▸ Task requirements
Copy out exactly the lines that begin with the one containing "[Powrót do strony głównej] (333, 2327)" and continue until the last line of the material.
§ §
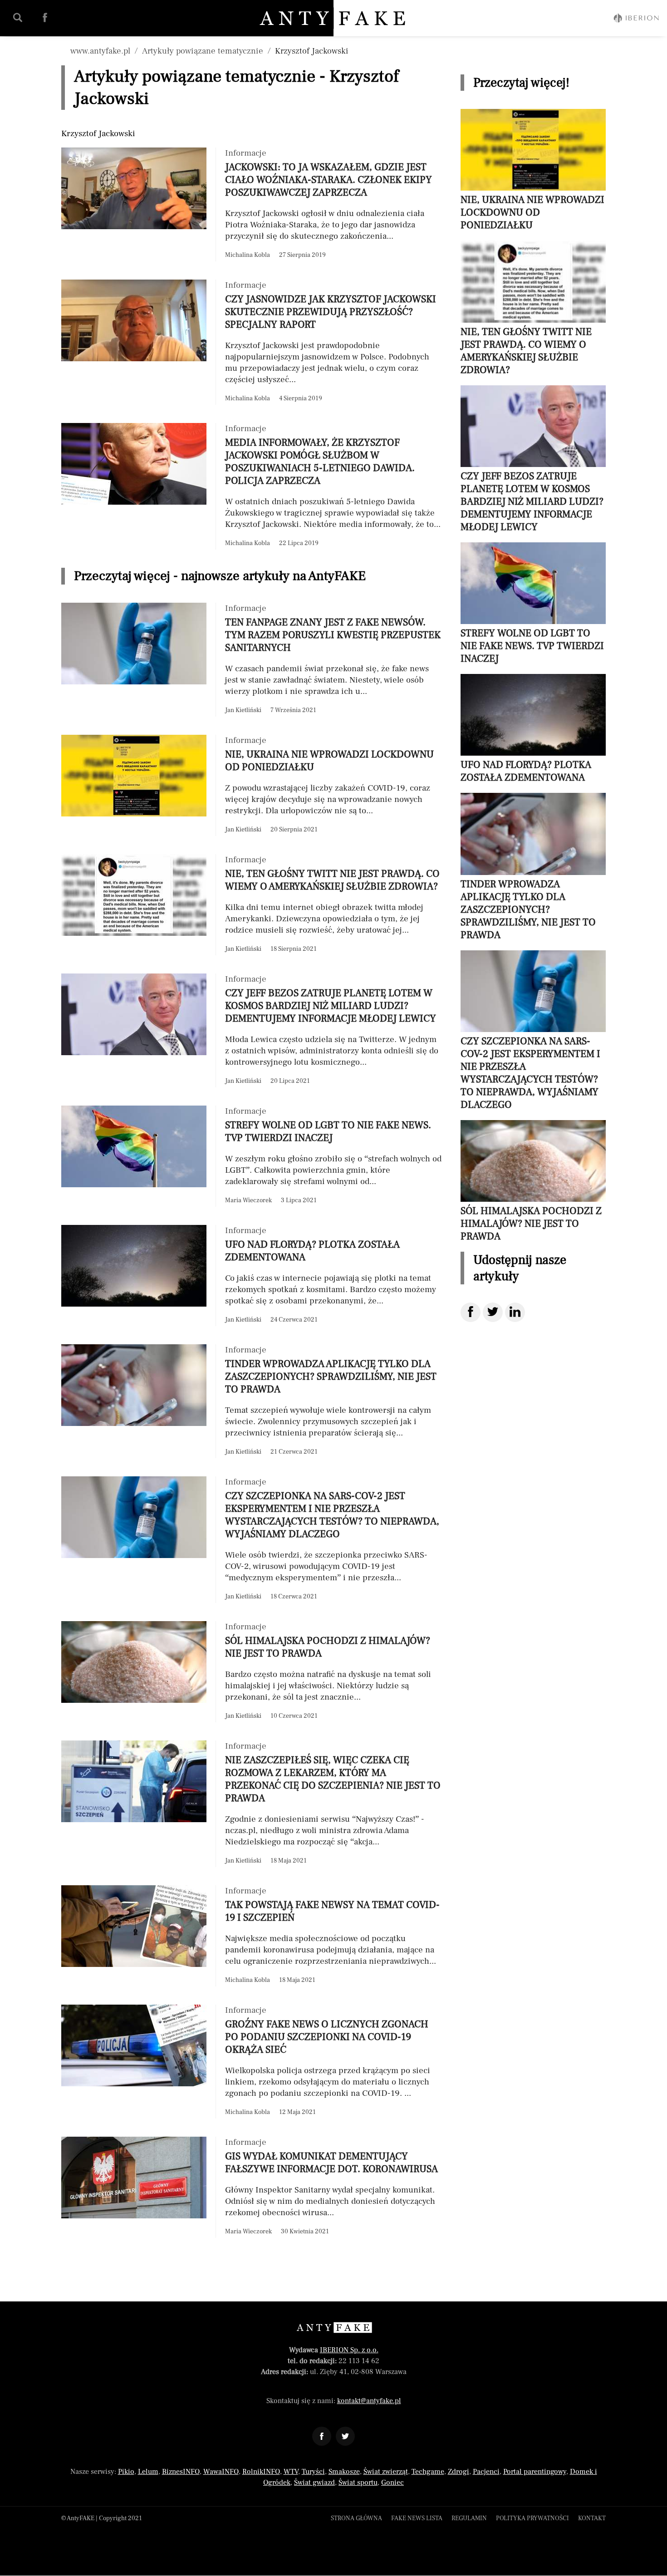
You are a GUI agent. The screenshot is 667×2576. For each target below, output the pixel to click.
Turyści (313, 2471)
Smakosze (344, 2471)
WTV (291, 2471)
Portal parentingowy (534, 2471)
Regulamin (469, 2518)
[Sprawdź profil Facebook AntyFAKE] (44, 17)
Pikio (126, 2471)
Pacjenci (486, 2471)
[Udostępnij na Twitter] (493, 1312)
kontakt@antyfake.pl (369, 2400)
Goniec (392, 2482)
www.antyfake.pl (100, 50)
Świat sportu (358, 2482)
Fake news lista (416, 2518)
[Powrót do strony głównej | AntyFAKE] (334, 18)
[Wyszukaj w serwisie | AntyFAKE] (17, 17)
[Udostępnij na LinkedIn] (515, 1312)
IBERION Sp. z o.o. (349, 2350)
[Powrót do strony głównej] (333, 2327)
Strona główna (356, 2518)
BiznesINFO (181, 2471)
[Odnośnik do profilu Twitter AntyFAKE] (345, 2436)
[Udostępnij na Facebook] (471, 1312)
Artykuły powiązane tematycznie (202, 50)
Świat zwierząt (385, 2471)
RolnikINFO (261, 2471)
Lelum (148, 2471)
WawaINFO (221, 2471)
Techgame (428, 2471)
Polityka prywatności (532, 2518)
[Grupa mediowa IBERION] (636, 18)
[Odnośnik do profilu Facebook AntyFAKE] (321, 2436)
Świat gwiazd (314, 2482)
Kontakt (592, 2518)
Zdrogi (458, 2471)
§ §
▸ Task solution
[Powrót do strony głównej] (333, 2327)
Strona główna (356, 2518)
BiznesINFO (181, 2471)
[Odnośnik do profilu Twitter AntyFAKE] (345, 2436)
[Udostępnij na Facebook] (471, 1312)
Artykuły powiązane tematycznie (202, 50)
Świat zwierząt (385, 2471)
RolnikINFO (261, 2471)
Lelum (148, 2471)
WawaINFO (221, 2471)
Techgame (428, 2471)
Polityka prywatności (532, 2518)
[Grupa mediowa IBERION] (636, 18)
[Odnośnik do profilu Facebook AntyFAKE] (321, 2436)
Świat gwiazd (314, 2482)
Kontakt (592, 2518)
Zdrogi (458, 2471)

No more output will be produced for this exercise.